Campaign type uses a similar rule, but in order to ensure the rule does not capture the ad type that is in cell B6 of the underlying data, there must be an additional rule that says that “Campaign does not contain Variation” in the three capture group rule.
Ad type uses a similar rule to campaign type, but in order to ensure the rule does not capture the campaign types that are in cells B4 and B5 of the underlying data, there must be an additional rule that says that “Campaign contains Variation” in the three capture group rule.

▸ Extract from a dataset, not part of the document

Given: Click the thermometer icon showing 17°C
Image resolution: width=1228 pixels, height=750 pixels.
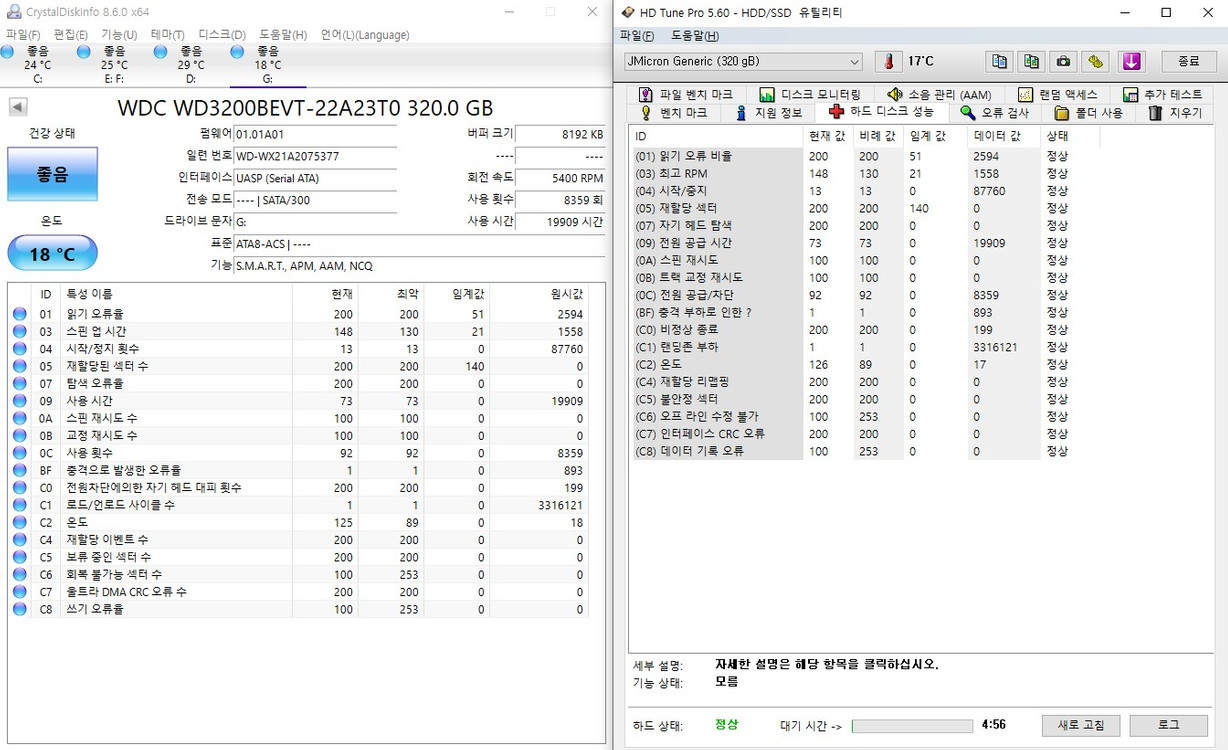Looking at the screenshot, I should coord(888,61).
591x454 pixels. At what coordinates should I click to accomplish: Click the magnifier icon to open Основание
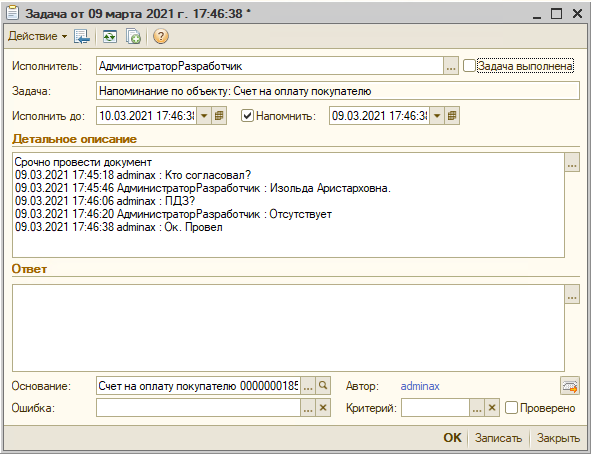[x=323, y=385]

The final product should look like the data explorer below.
Splitting text by a delimiter is a powerful tool that can help clean messy strings into usable dimensions. Using regex and other rules, Funnel.io users can also clean their dimensions and provide greater clarity to their data. Even in example two, when there is an uneven number of capture groups and missing dimensions, users can get creative in order to organize and clean their data.